The Congolese agronomist and soil scientist, who moved to the United States almost 31 years ago, chose the latter and began using the knowledge he gained with his master’s degree at Tuskegee University to start a farm in Sparta, about two hours southeast of Gainesville. The food grown at the farm is now sold at his store at 1175 Thompson Bridge Road, Suite B, in Gainesville.
The store has been open for almost a year, and one of the most popular items are cassava leaves grown on his farm. He said they are a staple in the Congolese diet. He also grows hot peppers and some other vegetables.
Cassava plants are toxic if eaten raw, so they are cooked in many different ways, similar to potatoes. According to the University of Illinois’ RIPE project, cassava can “also be ground up into flour or a starchy meal that is used as a condiment or side dish.” It also says the “leaves can be cooked like spinach.”
Mbulu said he likes to cook the leaves, chop them up and eat them over rice or meat. He said they’re a good source of protein and have a lot of other benefits.
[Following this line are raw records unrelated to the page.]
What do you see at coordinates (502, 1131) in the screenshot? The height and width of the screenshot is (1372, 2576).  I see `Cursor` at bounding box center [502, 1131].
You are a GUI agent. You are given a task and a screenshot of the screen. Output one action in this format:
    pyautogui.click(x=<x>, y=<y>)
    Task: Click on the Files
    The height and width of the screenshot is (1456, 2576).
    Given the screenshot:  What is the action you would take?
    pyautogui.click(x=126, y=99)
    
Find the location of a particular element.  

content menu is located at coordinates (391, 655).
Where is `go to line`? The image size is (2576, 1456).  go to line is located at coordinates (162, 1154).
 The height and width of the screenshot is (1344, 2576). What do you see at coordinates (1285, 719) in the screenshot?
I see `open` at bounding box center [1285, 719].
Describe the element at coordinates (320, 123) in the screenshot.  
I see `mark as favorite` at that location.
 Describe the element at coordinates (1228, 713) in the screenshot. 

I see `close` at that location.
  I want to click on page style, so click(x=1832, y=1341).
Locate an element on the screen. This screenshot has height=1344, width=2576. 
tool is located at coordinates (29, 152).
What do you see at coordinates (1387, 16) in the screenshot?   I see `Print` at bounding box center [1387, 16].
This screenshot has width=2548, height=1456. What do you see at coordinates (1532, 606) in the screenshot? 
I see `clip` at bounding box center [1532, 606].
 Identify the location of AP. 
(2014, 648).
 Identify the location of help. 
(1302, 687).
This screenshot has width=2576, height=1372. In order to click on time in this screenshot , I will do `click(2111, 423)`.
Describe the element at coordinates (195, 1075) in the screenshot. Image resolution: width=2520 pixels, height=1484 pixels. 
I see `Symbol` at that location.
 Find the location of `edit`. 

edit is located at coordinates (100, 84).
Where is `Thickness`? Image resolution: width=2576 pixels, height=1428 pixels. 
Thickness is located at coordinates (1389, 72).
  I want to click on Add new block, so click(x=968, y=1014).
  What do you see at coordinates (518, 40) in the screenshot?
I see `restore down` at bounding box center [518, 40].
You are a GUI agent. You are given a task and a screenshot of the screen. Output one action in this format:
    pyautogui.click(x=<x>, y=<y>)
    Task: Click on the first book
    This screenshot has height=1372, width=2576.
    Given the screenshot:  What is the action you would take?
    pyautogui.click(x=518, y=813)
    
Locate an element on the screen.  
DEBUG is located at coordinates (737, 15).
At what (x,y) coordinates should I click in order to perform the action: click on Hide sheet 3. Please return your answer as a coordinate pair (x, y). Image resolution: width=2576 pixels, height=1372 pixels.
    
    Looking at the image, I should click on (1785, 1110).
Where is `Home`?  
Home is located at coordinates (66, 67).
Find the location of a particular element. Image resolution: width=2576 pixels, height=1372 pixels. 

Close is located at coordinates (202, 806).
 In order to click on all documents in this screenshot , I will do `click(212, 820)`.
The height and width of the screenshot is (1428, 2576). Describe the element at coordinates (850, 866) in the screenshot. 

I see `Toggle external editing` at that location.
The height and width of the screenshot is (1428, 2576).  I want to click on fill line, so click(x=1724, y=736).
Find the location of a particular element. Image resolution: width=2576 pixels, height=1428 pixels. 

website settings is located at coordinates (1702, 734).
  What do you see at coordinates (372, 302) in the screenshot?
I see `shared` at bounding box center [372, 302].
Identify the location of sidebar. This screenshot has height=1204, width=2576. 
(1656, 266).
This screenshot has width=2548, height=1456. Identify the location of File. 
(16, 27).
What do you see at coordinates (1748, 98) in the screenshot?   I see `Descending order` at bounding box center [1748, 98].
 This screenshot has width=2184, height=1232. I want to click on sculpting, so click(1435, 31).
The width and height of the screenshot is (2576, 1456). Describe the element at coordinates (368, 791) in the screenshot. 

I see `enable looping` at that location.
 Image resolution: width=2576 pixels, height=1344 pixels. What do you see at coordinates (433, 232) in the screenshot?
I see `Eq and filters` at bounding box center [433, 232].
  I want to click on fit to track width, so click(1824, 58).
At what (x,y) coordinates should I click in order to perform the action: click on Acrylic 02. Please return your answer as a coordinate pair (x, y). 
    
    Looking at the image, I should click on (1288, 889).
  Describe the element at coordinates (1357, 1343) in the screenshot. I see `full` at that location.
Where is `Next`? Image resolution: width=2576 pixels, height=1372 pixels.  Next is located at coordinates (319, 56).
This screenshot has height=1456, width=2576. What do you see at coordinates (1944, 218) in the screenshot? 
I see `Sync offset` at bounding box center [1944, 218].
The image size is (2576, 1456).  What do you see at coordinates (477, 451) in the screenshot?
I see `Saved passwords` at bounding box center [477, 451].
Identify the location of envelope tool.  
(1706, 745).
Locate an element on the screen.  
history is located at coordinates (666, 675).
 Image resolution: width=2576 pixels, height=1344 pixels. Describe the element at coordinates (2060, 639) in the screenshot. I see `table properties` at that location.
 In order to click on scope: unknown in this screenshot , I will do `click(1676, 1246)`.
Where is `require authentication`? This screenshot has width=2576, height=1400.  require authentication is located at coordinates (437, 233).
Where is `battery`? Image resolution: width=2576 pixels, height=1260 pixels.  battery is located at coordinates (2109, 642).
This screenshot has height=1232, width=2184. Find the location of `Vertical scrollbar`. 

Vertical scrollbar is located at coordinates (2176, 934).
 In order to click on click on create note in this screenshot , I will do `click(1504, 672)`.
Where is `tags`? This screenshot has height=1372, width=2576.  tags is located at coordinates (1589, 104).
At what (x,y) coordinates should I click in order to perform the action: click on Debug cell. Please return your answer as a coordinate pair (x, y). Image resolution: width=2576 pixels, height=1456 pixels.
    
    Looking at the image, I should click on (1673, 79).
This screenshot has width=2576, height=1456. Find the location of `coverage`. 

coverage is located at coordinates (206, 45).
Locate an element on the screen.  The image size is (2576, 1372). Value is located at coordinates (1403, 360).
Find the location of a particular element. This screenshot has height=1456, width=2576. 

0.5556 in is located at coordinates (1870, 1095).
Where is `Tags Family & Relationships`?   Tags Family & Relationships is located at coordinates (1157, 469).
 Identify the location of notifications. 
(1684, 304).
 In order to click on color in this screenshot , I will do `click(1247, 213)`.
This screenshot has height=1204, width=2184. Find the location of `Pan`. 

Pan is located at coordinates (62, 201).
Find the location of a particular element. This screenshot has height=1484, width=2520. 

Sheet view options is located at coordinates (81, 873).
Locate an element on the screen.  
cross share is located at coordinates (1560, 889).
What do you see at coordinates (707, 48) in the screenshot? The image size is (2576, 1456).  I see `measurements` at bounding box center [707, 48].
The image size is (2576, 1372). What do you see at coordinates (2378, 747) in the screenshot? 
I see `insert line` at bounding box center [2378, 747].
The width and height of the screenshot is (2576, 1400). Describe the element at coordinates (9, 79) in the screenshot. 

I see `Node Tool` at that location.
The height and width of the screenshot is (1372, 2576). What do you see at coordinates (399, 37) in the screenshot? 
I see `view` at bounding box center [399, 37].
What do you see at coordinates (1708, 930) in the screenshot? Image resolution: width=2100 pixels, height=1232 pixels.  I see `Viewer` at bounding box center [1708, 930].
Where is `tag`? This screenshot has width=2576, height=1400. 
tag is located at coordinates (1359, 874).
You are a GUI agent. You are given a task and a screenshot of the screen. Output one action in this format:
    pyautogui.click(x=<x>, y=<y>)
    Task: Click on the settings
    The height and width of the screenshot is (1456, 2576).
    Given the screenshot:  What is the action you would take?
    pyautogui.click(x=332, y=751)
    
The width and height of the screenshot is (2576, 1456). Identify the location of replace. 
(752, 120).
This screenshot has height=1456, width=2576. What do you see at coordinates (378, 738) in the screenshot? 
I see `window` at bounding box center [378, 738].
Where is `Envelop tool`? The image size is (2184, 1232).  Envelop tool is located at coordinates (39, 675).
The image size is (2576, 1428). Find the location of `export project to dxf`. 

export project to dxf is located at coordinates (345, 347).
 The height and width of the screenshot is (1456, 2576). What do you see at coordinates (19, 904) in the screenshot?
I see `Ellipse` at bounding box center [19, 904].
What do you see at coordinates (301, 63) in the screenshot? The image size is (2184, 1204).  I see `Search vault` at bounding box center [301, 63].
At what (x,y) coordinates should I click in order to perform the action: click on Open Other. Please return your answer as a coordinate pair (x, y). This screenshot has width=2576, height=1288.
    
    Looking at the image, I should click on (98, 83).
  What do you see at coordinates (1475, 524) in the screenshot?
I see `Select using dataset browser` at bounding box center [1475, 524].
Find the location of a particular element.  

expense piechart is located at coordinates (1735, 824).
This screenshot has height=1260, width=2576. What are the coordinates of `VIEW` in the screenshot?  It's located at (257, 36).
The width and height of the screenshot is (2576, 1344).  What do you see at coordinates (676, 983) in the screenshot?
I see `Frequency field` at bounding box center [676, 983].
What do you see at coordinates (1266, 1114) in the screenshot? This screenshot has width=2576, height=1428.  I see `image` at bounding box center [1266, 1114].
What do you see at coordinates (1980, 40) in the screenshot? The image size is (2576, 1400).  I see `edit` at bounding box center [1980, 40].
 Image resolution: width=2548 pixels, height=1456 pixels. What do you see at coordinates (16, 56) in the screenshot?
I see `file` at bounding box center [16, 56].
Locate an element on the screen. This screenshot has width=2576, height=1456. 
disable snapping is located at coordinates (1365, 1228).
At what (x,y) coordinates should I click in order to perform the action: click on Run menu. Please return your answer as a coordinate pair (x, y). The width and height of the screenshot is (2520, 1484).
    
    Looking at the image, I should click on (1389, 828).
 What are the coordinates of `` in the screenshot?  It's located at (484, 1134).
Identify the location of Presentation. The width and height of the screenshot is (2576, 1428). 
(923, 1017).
“It’s one of the most popular vegetables in Congo,” Mbulu said. “They can eat it every day because it has a lot of nutrient value.”
Mbulu said the cassava roots he grows are different from many others, though. He said when cassava plants begin to grow roots, the quality of the leaves decreases.
He wanted to fix that. So at his farm in Sparta, he was able to make his own variety of cassava leaves by combining a cassava plant with roots and a cassava plant without roots.
“What people like is cassava with roots,” Mbulu said. “My variety is without roots, but with the quality of plants with roots.”
He said the plant without roots is more sustainable, so combining the two plants was what he knew would make his cassava leaves the best for his customers. But he doesn’t take all the credit. He said he had the idea, but his faith is what helped him create the variety successfully, and he’s happy to provide for other Congolese people in the city.
There are a handful of Congolese families in Gainesville, most of which attend a church service at St. Paul United Methodist Church, after resettling due to violence in the Democratic Republic of the Congo.
“Here in Gainesville, the Congolese community is growing,” Mbulu said. “And I try to supply their need.”